I will say, it was really something to see Steve Carrel play a character with any semblance of emotional intelligence, he knocked it out of the park. I’ll take the mentally-ill gay uncle over Michael Scott ANY day (I would also take getting punched in the gut by the Incredible Hulk over Michael Scott any day. I’m not an Office fan.) This character from the get-go was one that never infantilized Olive, which he earns points for in the absolutely meaningless game of “Does Harmony Respect This Character/Person?” From the get-go, Frank always kept it real with Olive, but on her own terms. He never kept anything about his mental illness or his suicide attempt from her, which in my opinion was a great beginning to the film. It set up that Olive can actually handle the complex themes that come up in the movie, even though sometimes she didn’t necessarily react the way we think she should because of her authenticity. For example, later in the movie when she dedicates her dance to her grandpa (an icon, may he rest in peace) and says that he’s in the trunk of the van. She understands he’s dead, but she was asked where he was by that creepy child beauty pageant emcee, so she told him. 

The entire family rallied together to support this special little girl, and what made her so special was the fact that she was so unapologetically and authentically herself. Over the course of the film, Olive chose to be faithful to her dream over all obstacles, including her jerk father. 
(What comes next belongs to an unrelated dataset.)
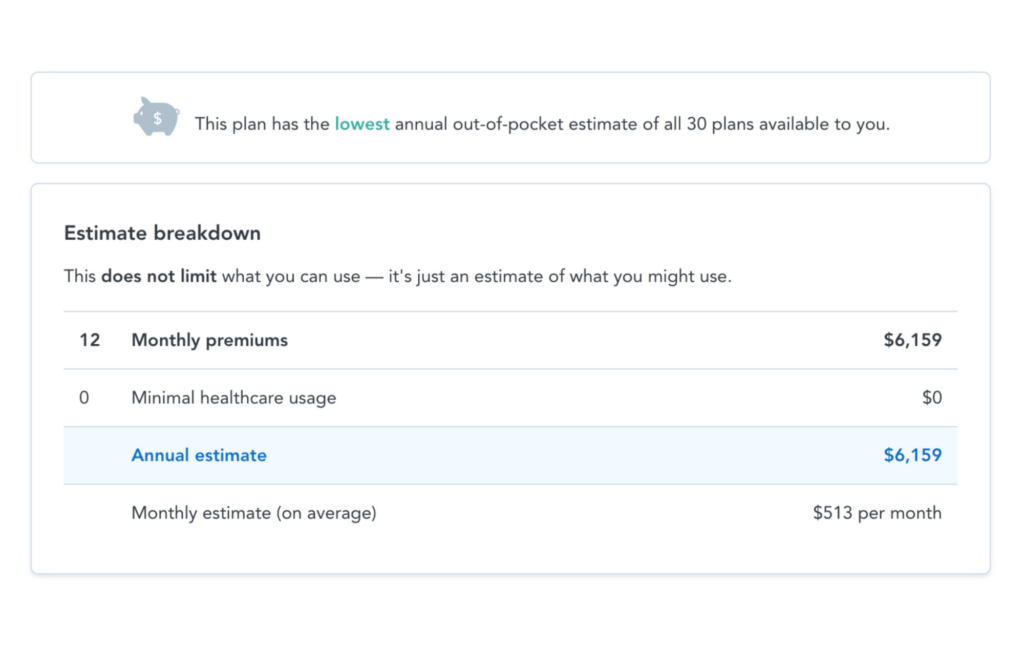Click the bold $6,159 premiums amount
Viewport: 1024px width, 646px height.
pyautogui.click(x=912, y=340)
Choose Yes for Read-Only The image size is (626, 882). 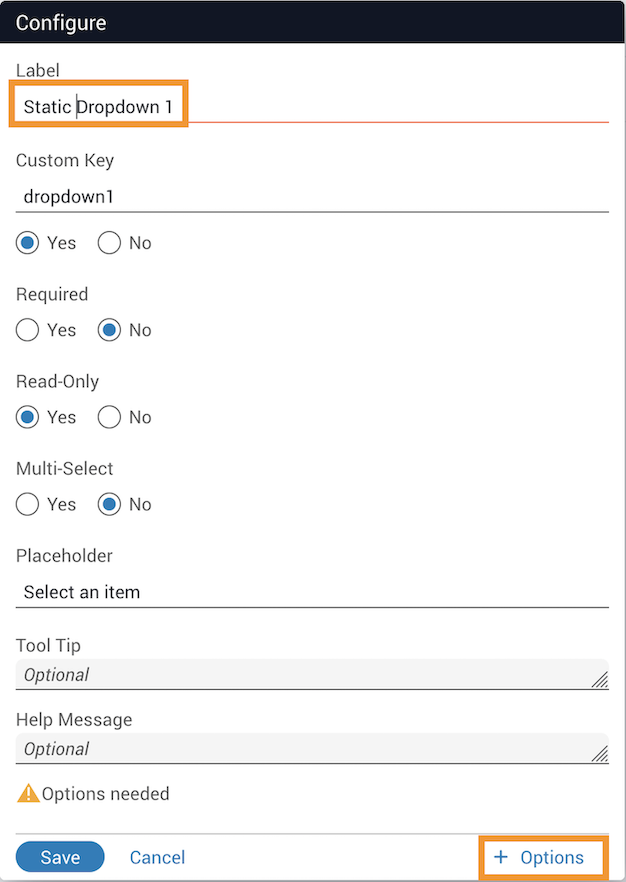(x=28, y=417)
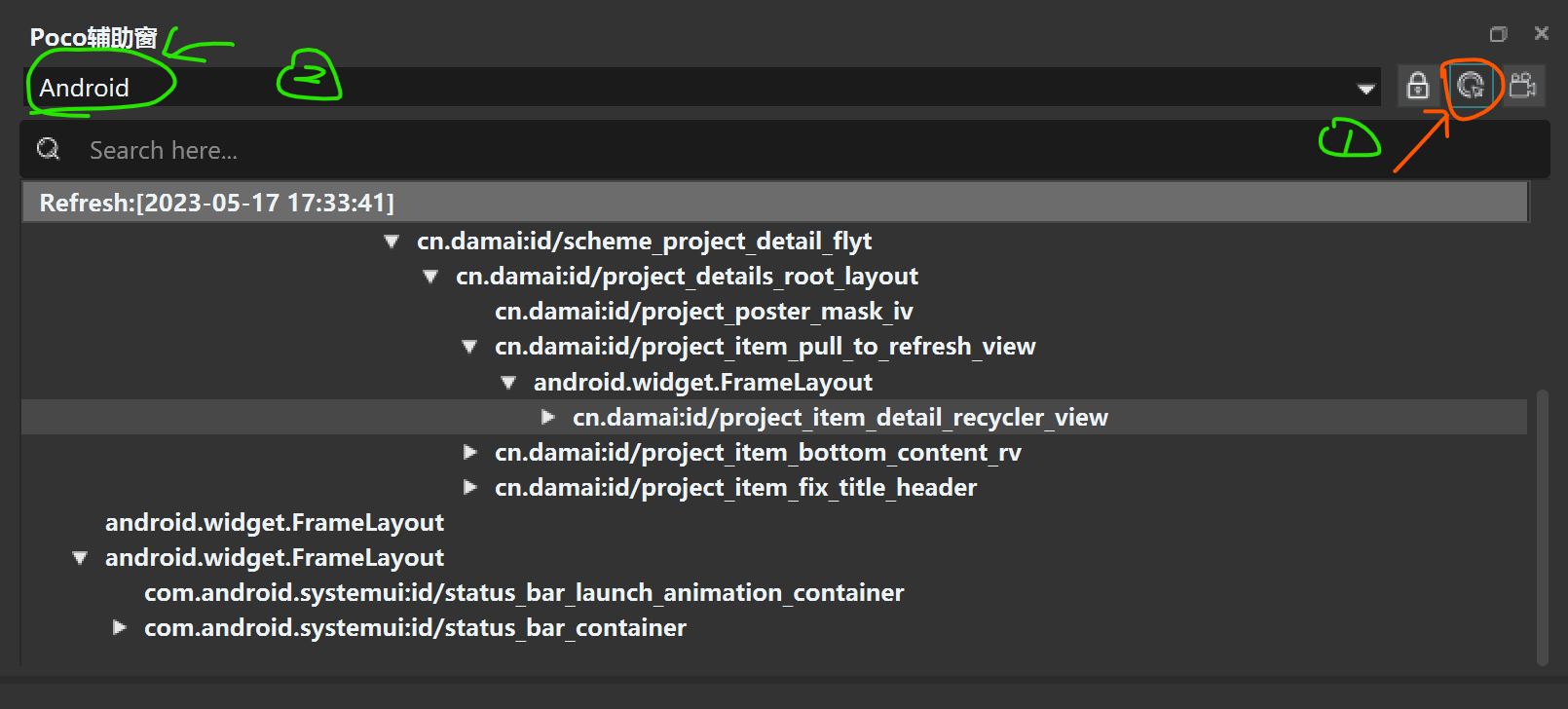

That guy was a real piece of work, let me tell ya’. If he and Michael Scott were in the same room, and I could only punch one of them, I would still choose Michael Scott, but I would hesitate. The father was so insecure and slimy, he followed his ambition down the path of… a life coach? Gross! He then had the audacity to tell his little girl- who was a qualifier for the Little Miss Sunshine Pageant, thank you very much- that she would get fat and not be able to be a beauty queen if she ate ice cream. If he is so offended by a child eating chocolate ice cream, then he’s going to be really affronted when he hears what I think he should eat. He can follow his nine steps right off a cliff for all I care. Yeah, at the end of the movie he actually realizes his loser-ness but only then does he step up for his daughter. All this to say, Greg Kinnear did a great job as the antagonist of the movie if I had such a visceral gut reaction to him. Almost too great a job. It makes one suspicious. 

A moment that stood out to me was when Dwayne, the emo mute older brother played by Paul Dano, finds out he’s color blind and therefore can’t fulfill his lifelong dream of being a fighter pilot. We’ve all been there: on the metaphorical side of the road after having a panic attack because you’ve been in close proximity to your family too long. After his mom tried to comfort him, he told his entire family off, and although maybe some of it was a little uncalled for, it wasn’t entirely out of pocket. The only thing that calmed him down was a hug from his little sister Olive, which I think says a whole heck of a lot about her as a character. 

Olive’s mother Sheryl, played by Toni Collette, was the least problematic character of the entire film, other than Little Miss Sunshine herself. Due to that, I really have nothing to say about her other than I love her and she deserves better than Motivational Mike. Or should I call him Loser Larry? Or maybe Dead-Beat Dylan? Either way, she was too good to be supporting him when she was already carrying the weight of the entire family on her back. 

Last but not least: Grandpa (an icon, may he rest in peace.) He had his flaws, he was pervy and addicted to heroin, but he was Olive’s biggest supporter and best friend. Even when he was telling Dwayne he needed to rack up a body count while he was still in his teens, he made sure to protect Olive from his own terrible teachings. Poor Dwayne. 

Overall, I really enjoyed the film! I think everyone should watch it at least once if only to understand the references. Even though I personally struggle to accept happy family movies, this is one that gets it right: that your family is your best friend and your worst nightmare. It’s a double-edged sword, but it will protect you when a crazy pageant lady comes to shoo you from the stage with a cane vaudeville style.